The Brontës and Religion (hardback)
appeared from Cambridge University Press in 1999. The first full-length study of religion in the Brontë fiction, it shows how the Brontës’ familiarity with the contemporary debates on doctrinal, ethical, and ecclesiastical issues informs their novels. Divided into four parts, the book examines denominations, doctrines, ethics, and clerics in the work of the Brontës. The analyses of the novels clarify the constant interplay of human and divine love in their development. While demonstrating that the Brontës’ fiction is usually in agreement with the basic tenets of Evangelical Anglicanism, The Brontës and Religion emphasises the characteristic spiritual freedom and audacity of the Brontës.
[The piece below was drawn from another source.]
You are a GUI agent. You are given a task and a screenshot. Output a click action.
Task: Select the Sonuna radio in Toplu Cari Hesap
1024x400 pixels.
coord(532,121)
Lucid and vigorously written, it opens up new perspectives for Brontë specialists and enthusiasts alike on a fundamental aspect of the novels greatly neglected in recent decades.
Excerpts from reviews: “[a] well-informed [study] based on scrupulous readings and meticulous judgments” (Times Literary Supplement); “[the author’s] willingness to read with the grain of the novels’ religion makes for absorbing reading” (Victorian Studies); “a refreshingly textual study of the Brontës’ fiction” (The Review of English Studies); “a work of extraordinarily comprehensive scholarship” (The Journal of Ecclesiastical History); “the kind of writing which will endure and remain valuable for many years to come” (Theology); “I very much enjoyed this book” (Reviews in Religion & Theology).